▸ **Exercise instructions**: Below are some records; output exactly the lines from the line with "This screenshot has width=1079, height=786." to the line with "This screenshot has width=1512, height=801.", both ends kept, and nothing more.
Segment Start: Data listing
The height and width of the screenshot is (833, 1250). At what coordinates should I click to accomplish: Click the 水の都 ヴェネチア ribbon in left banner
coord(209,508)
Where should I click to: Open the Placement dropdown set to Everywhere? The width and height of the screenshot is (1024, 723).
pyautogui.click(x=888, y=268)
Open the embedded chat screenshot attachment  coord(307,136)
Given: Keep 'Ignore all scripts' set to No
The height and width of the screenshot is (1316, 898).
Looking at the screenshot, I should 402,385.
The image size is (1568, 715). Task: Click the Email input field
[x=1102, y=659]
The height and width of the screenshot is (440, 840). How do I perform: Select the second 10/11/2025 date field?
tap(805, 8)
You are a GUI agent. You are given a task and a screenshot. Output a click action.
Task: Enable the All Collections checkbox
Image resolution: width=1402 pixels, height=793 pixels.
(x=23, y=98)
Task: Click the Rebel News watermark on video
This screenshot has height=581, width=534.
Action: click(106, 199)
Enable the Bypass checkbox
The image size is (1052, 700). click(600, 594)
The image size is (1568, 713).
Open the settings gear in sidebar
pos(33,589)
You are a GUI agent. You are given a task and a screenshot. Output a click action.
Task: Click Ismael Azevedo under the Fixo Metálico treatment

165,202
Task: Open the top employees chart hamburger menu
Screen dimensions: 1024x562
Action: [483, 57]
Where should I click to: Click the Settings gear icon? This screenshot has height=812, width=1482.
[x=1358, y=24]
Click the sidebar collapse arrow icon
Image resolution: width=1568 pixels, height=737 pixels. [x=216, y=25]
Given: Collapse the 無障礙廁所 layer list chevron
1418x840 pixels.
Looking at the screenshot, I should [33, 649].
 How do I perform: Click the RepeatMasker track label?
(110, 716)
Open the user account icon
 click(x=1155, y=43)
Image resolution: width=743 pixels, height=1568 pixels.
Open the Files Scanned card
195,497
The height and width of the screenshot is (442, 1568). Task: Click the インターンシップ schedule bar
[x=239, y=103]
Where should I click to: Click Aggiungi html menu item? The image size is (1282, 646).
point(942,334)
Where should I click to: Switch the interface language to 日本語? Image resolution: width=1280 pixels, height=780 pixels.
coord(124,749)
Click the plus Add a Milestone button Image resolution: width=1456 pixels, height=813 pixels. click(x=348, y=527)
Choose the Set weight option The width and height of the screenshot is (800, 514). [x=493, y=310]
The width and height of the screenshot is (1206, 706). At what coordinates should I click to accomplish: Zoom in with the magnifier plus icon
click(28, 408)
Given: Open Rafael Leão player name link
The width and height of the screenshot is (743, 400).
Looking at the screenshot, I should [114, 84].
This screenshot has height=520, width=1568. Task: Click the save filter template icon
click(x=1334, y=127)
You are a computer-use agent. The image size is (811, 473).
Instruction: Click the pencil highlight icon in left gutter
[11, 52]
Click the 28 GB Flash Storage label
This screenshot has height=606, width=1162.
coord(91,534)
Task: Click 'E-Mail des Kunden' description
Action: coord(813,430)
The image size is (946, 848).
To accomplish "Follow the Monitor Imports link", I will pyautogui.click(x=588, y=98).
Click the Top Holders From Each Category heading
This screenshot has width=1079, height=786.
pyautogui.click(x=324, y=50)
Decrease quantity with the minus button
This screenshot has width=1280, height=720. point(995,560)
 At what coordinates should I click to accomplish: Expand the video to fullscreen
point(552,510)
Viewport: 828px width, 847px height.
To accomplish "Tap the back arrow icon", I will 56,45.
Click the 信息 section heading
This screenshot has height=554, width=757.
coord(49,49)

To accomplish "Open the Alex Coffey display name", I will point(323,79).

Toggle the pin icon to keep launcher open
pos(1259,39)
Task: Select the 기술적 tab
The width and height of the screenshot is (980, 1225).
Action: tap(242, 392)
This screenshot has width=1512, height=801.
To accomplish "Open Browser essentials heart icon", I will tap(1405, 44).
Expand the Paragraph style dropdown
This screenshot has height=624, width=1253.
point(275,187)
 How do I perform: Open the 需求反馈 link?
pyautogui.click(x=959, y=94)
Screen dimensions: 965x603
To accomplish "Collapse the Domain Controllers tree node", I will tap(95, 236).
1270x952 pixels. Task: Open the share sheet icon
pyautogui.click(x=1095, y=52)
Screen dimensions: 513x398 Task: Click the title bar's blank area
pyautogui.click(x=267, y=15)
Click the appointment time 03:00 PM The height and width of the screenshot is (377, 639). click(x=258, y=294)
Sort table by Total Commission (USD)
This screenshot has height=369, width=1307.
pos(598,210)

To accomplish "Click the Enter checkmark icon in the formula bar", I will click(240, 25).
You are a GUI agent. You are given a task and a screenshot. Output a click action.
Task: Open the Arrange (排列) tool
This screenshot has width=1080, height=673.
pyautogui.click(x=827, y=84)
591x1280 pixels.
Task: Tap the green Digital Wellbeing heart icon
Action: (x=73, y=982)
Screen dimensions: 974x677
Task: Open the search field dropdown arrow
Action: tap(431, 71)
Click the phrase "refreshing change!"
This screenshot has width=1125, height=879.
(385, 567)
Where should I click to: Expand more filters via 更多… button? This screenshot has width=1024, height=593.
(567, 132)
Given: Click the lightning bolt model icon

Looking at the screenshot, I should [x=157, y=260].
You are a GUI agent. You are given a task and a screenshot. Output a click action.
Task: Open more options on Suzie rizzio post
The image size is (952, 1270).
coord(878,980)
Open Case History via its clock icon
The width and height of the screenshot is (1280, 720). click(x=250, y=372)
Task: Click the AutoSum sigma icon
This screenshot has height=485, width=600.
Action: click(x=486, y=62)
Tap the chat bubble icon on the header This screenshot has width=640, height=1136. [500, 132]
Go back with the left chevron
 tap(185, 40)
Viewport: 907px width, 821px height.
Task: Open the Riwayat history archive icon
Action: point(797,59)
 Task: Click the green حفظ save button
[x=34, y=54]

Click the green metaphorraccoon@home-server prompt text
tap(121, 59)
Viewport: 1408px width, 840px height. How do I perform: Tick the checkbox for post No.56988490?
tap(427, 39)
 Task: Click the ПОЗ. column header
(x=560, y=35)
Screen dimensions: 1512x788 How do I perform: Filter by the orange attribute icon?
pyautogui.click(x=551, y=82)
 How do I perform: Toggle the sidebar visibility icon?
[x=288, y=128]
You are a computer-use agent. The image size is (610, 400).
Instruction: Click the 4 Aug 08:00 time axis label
Segment End: Data listing
▸ **Finished exercise**:
This screenshot has width=1079, height=786.
pyautogui.click(x=324, y=50)
Decrease quantity with the minus button
This screenshot has width=1280, height=720. point(995,560)
 At what coordinates should I click to accomplish: Expand the video to fullscreen
point(552,510)
Viewport: 828px width, 847px height.
To accomplish "Tap the back arrow icon", I will 56,45.
Click the 信息 section heading
This screenshot has height=554, width=757.
coord(49,49)

To accomplish "Open the Alex Coffey display name", I will point(323,79).

Toggle the pin icon to keep launcher open
pos(1259,39)
Task: Select the 기술적 tab
The width and height of the screenshot is (980, 1225).
Action: tap(242, 392)
This screenshot has width=1512, height=801.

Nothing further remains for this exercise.